From social media to e-mail to your website, there are so many vehicles to utilize when trying to create a BRAND that it can be difficult to know which will work best.

In the world of social media, one option remains king in 2019.  LinkedIn.  The “professional world’s Facebook” is designed specifically for thought leaders.  While many times (too many if you ask me) people utilize it the WRONG way, it is an ideal fit to better position your brand and establish yourself as a thought leader in the industry or focus area in which you specialize.  When I say, “the wrong way,” I’m referring to those “Come see us at Trade Show Booth #231” or “Here is our most incredible new product and you will most certainly drop what you are doing and learn all about it because it’s amazing” posts. 

These posts waste your audience’s time and simply give a marketing or sales professional something to point to in order to get a pat on the back from a C-level supervisor who has outdated ideas on how to grab mind share. Doing it “right” involves publishing engaging content that highlights your thought leadership on your audience’s most pressing issues or interests in order to win the fight for feed attention.  LinkedIn has done a great job of loosening up to become a more social, collaborative and user-friendly network. 

Twitter is another tool to help you disseminate your wealth of knowledge to the audiences that choose to follow you.  Part of the beauty in using Twitter is that someone needs to choose to follow you and they can do so without ever meeting you or sending you a request.  Someone is choosing to receive content from you and chances are they are much more likely to engage in it than someone who is being force-fed random marketing messages.

That brings me to Facebook.  Oh, Facebook.  Well, you reign supreme as the largest engine for targeted advertising on the Web.  The problem though is that while ideal for B2C companies, B2B companies have struggled to gain traction. The water and wastewater market in which we base our livelihood on is a B2B world and simply can’t afford to lean into tools utilized by B2C marketers such as car dealerships to make an impact. In my experience, people go to Facebook to mentally escape work, not to be reminded of it.

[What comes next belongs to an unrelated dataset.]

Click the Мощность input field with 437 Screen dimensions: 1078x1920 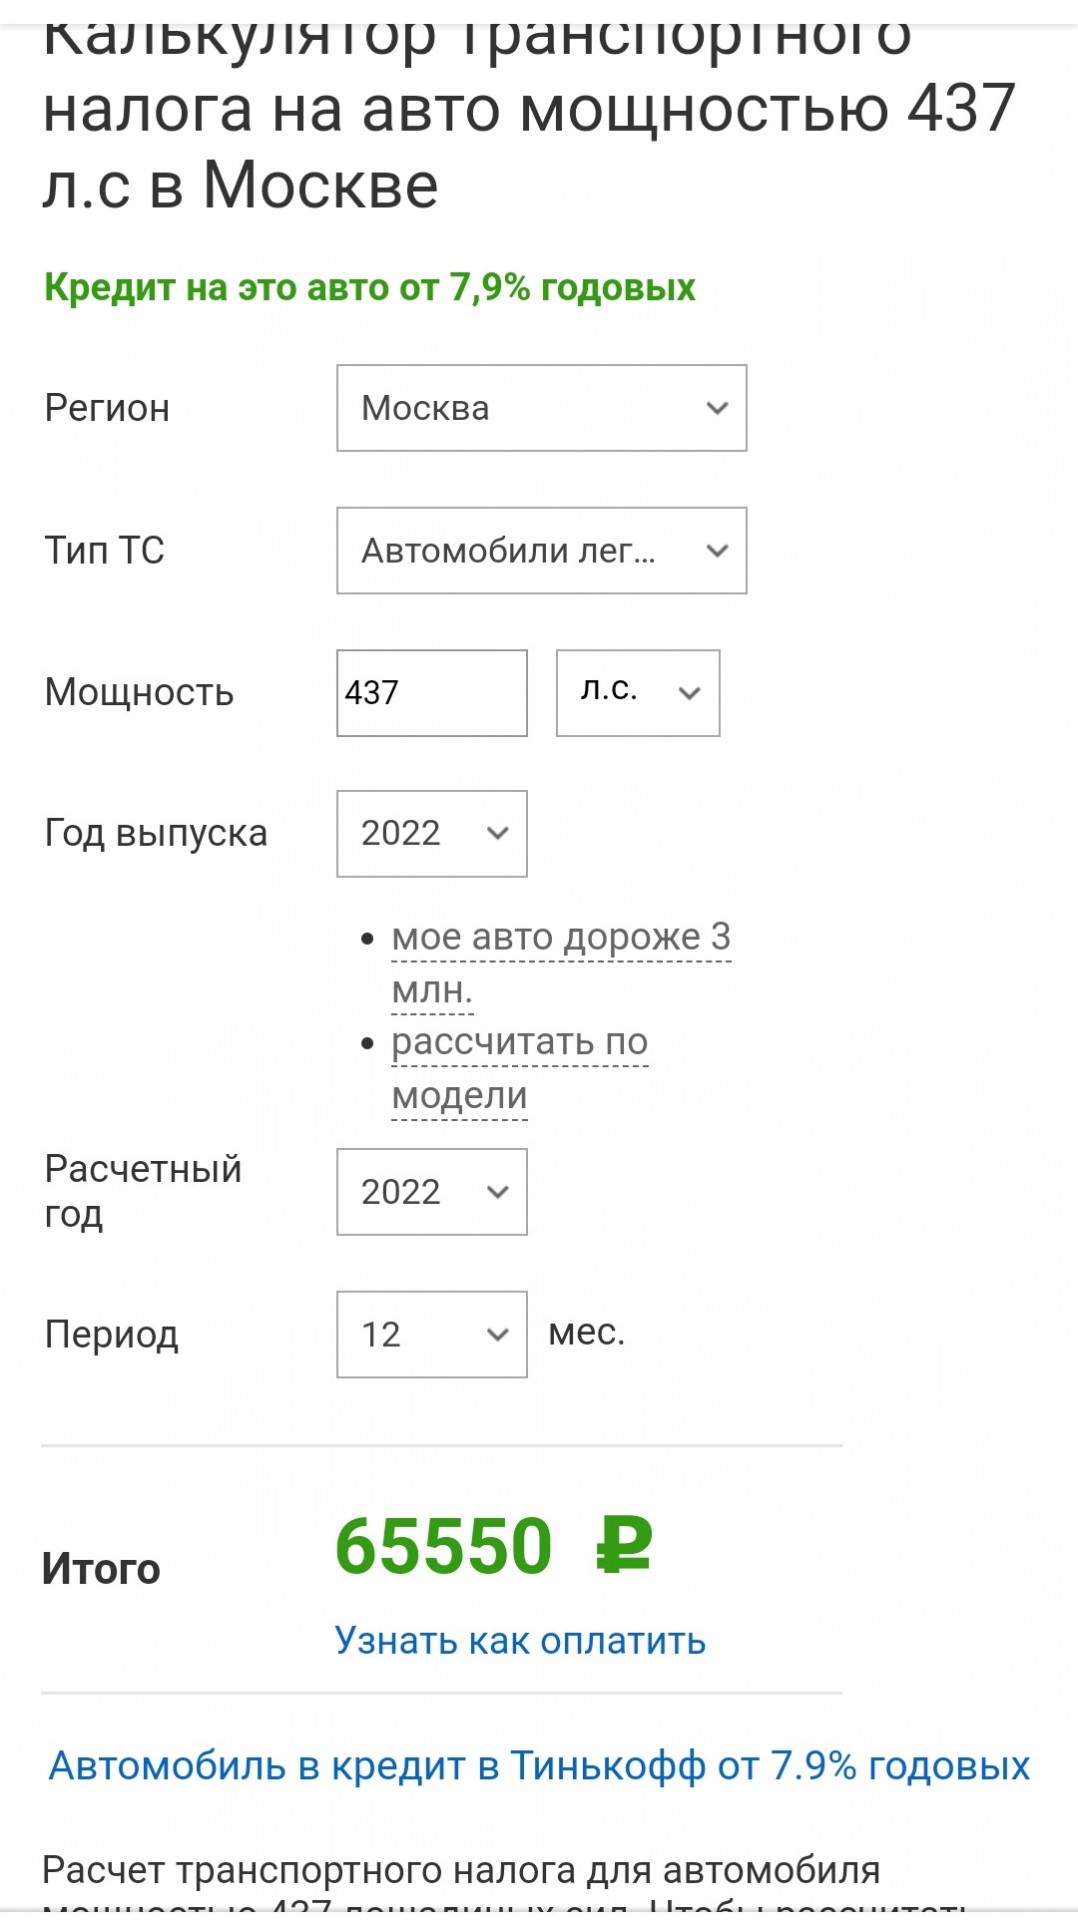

While social media is great, modern and chic to try, master and maximize, your own blog, e-newsletter and website remain your best bet for making a sustainable impact and housing your portfolio of thought leadership content.  Use social media to drive traffic to your own brand, your own newsletter, your own content-rich website.  If you follow that path, you are investing in the growth of something truly proprietary instead of trusting that the resources you put into someone else’s property (social media) will work in your best interest and not their own (good luck with that).  Your number one asset is not social media, it’s you.  View social media as an ally but know true organic growth of your brand can only come from you.